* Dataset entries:

☆ ☆ ☆

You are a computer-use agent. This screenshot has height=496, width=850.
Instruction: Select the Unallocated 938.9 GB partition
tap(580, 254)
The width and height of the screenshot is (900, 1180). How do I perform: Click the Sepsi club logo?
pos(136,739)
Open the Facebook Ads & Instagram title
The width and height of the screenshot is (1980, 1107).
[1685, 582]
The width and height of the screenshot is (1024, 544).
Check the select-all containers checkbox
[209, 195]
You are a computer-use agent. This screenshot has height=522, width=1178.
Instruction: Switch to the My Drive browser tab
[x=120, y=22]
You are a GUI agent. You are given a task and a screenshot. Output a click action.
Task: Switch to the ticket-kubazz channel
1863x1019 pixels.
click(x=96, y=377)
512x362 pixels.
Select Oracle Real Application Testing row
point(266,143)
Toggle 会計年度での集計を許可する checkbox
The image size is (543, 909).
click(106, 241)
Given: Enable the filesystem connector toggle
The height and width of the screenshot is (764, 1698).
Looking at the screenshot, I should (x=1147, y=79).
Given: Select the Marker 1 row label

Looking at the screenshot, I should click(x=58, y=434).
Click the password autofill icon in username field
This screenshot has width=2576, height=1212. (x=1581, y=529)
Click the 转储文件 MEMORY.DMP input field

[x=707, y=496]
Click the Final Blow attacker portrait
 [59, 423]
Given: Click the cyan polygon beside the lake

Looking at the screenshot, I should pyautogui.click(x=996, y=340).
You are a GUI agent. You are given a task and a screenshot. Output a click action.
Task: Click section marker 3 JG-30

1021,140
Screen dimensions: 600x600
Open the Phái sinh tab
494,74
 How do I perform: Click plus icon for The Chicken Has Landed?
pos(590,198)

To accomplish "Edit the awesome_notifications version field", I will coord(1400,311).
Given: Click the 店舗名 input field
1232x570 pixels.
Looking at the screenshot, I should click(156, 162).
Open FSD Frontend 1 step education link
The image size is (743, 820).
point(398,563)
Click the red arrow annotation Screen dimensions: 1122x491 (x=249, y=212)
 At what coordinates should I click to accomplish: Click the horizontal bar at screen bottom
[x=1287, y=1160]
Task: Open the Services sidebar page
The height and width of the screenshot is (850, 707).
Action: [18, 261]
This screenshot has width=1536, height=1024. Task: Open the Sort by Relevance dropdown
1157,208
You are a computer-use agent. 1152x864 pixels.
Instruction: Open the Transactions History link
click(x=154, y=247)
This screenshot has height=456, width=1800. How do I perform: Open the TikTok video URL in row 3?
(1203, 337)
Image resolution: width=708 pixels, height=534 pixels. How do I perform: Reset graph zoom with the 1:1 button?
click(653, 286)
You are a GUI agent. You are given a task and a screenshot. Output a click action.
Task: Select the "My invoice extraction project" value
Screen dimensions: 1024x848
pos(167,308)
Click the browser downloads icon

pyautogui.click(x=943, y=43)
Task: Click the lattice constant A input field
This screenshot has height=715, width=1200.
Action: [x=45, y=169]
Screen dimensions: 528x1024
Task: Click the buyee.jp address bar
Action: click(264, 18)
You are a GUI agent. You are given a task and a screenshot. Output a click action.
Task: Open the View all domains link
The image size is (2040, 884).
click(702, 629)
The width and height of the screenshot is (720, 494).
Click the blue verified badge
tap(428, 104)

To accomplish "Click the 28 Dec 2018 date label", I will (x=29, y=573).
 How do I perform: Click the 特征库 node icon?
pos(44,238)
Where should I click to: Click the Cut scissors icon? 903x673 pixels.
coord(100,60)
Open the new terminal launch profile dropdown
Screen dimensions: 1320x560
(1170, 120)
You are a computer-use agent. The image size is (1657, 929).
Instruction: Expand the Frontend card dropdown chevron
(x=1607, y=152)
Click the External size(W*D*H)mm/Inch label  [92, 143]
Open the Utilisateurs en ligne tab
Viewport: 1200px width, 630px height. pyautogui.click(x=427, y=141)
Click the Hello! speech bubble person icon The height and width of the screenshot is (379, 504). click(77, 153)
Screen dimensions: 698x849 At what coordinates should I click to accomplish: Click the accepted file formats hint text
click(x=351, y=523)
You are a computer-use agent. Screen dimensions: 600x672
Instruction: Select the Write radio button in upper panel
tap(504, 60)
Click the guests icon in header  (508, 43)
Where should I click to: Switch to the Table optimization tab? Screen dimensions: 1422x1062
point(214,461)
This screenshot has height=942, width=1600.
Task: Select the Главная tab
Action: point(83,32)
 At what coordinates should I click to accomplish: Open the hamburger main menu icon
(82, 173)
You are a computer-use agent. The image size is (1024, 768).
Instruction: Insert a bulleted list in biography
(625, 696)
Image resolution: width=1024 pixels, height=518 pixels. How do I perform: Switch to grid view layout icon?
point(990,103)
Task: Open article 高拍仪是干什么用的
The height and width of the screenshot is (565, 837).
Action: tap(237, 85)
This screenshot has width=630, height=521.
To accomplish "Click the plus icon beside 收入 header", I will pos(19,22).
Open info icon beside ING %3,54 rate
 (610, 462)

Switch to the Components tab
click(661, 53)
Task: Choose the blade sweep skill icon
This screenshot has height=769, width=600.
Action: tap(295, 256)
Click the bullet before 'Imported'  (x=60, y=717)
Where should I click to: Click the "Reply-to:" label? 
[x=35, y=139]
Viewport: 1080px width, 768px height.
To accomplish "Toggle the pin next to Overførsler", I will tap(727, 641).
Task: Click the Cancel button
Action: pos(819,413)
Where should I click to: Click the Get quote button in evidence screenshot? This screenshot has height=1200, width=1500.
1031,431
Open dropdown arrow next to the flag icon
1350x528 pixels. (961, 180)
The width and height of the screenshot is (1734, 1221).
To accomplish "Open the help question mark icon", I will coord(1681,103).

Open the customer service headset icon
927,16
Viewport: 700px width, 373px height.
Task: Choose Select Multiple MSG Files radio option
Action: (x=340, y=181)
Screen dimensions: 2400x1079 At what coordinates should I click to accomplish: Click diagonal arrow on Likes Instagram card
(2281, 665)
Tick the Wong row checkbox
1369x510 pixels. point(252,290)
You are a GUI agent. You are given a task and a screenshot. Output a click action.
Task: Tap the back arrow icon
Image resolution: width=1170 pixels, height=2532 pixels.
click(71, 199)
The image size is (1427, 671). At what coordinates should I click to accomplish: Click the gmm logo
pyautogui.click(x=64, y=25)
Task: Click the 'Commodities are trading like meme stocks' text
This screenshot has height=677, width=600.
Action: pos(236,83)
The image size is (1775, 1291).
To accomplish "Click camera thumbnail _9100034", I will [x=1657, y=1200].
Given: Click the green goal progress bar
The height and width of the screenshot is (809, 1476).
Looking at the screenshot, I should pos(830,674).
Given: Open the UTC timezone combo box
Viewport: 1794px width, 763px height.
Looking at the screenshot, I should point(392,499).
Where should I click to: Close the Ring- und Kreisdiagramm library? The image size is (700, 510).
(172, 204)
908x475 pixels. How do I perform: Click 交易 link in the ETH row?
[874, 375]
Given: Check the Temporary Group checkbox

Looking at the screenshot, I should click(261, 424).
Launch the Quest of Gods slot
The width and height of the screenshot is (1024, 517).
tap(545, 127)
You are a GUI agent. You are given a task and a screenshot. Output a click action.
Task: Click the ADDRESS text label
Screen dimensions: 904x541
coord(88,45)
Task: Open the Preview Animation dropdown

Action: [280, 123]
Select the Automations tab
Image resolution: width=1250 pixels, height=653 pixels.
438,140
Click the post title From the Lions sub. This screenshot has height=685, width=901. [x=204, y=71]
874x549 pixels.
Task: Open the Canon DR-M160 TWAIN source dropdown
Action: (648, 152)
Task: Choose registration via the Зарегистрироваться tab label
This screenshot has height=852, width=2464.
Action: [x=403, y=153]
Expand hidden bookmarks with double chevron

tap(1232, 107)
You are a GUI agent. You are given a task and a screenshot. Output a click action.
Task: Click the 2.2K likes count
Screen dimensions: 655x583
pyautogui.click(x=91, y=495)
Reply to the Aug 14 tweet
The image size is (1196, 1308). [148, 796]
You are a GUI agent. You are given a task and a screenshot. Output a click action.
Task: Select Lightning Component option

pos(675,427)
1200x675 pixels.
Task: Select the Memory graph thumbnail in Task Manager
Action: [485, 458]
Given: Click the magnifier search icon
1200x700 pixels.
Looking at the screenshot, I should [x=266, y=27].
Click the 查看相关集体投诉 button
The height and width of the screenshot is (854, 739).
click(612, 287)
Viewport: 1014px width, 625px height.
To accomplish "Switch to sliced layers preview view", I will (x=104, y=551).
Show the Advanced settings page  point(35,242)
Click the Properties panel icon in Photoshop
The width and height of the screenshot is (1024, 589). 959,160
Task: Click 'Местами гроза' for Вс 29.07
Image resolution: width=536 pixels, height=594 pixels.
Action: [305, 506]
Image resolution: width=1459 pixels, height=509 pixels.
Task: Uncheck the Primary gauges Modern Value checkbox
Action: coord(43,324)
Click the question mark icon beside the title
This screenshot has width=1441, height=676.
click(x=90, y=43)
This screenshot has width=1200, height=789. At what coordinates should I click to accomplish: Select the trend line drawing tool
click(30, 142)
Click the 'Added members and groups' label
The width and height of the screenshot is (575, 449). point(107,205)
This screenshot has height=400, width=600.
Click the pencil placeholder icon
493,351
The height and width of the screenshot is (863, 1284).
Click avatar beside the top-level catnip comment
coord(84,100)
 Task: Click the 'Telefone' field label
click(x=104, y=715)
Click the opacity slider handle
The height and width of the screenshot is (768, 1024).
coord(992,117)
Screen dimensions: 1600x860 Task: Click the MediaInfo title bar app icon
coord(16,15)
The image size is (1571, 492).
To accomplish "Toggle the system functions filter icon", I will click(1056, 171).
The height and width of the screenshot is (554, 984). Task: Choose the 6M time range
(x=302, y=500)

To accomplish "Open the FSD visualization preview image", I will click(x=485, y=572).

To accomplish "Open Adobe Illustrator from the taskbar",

☆ ☆ ☆

* Directions: Report all lines in the records that include the string "computer".

* Answer:
You are a computer-use agent. This screenshot has height=496, width=850.
You are a computer-use agent. This screenshot has height=522, width=1178.
You are a computer-use agent. 1152x864 pixels.
You are a computer-use agent. The image size is (1657, 929).
You are a computer-use agent. Screen dimensions: 600x672
You are a computer-use agent. The image size is (1024, 768).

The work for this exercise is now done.